▸ What to do
Tally the lines below that contain the word "Task", then give the tally and nothing more.

(Collected data entries)
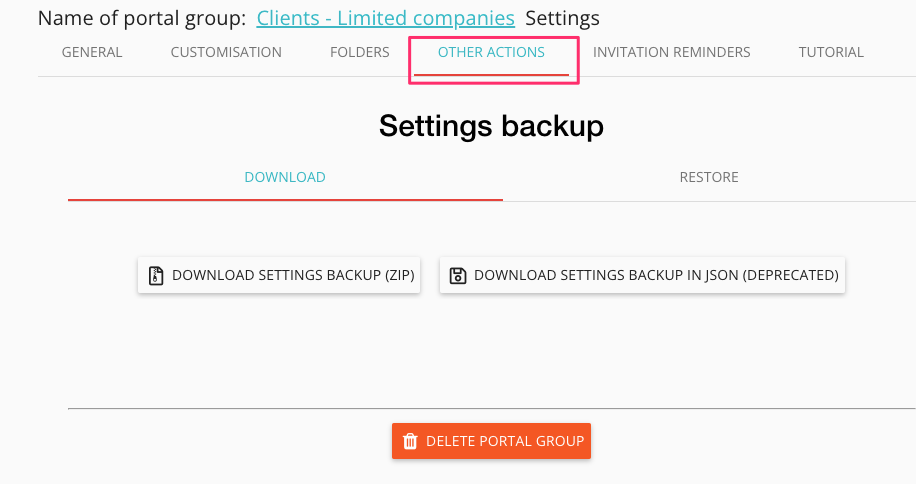Click the floppy disk save icon

[457, 275]
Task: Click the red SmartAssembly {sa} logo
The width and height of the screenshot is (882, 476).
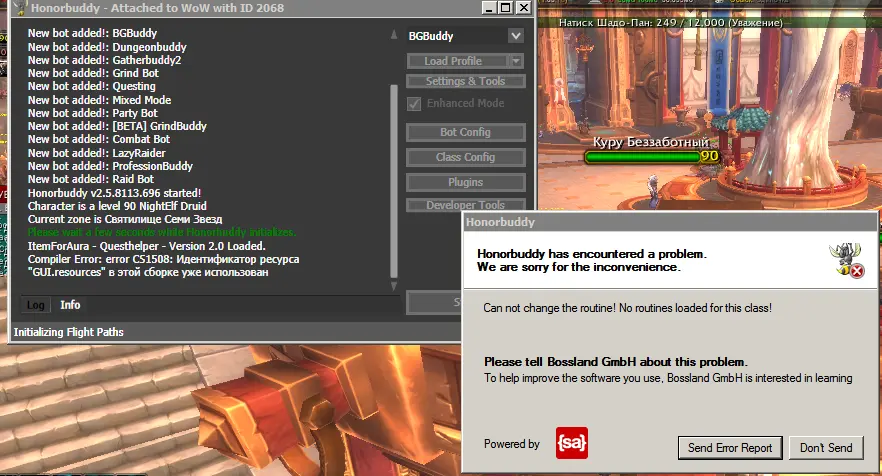Action: [571, 443]
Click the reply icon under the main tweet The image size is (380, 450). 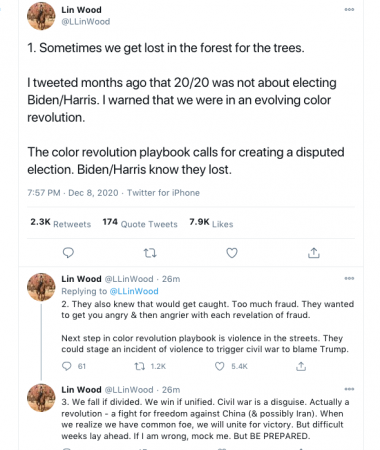coord(68,253)
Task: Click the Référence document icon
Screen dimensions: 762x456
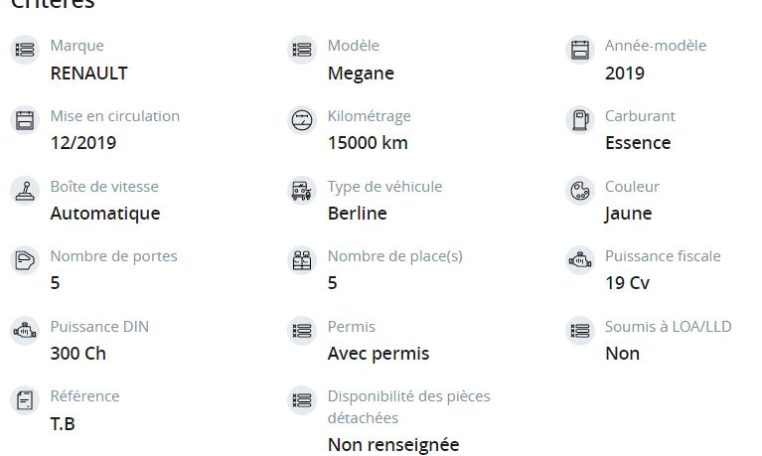Action: 25,400
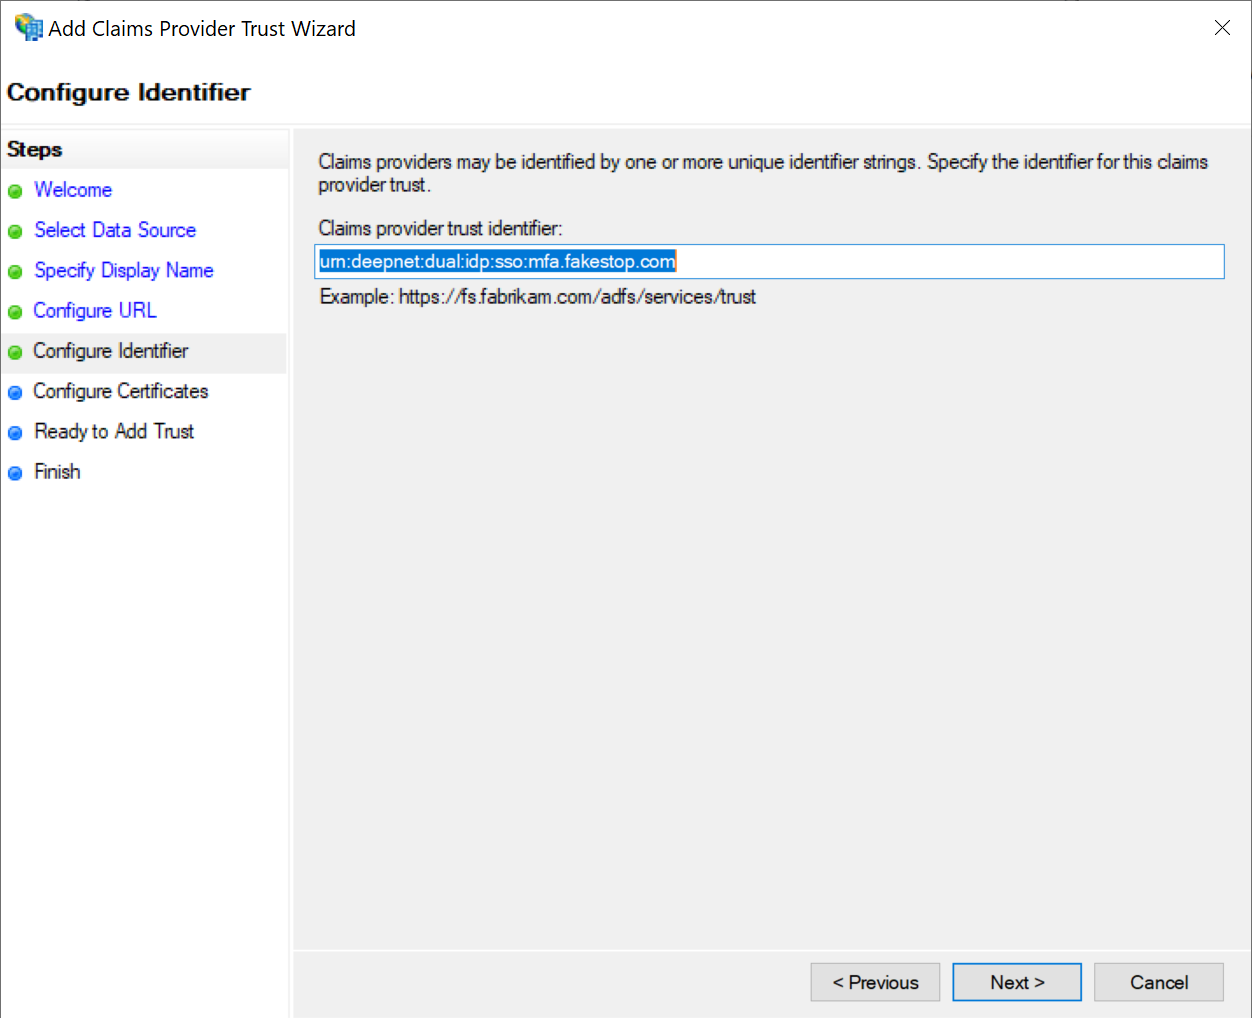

▸ Completed exercise
2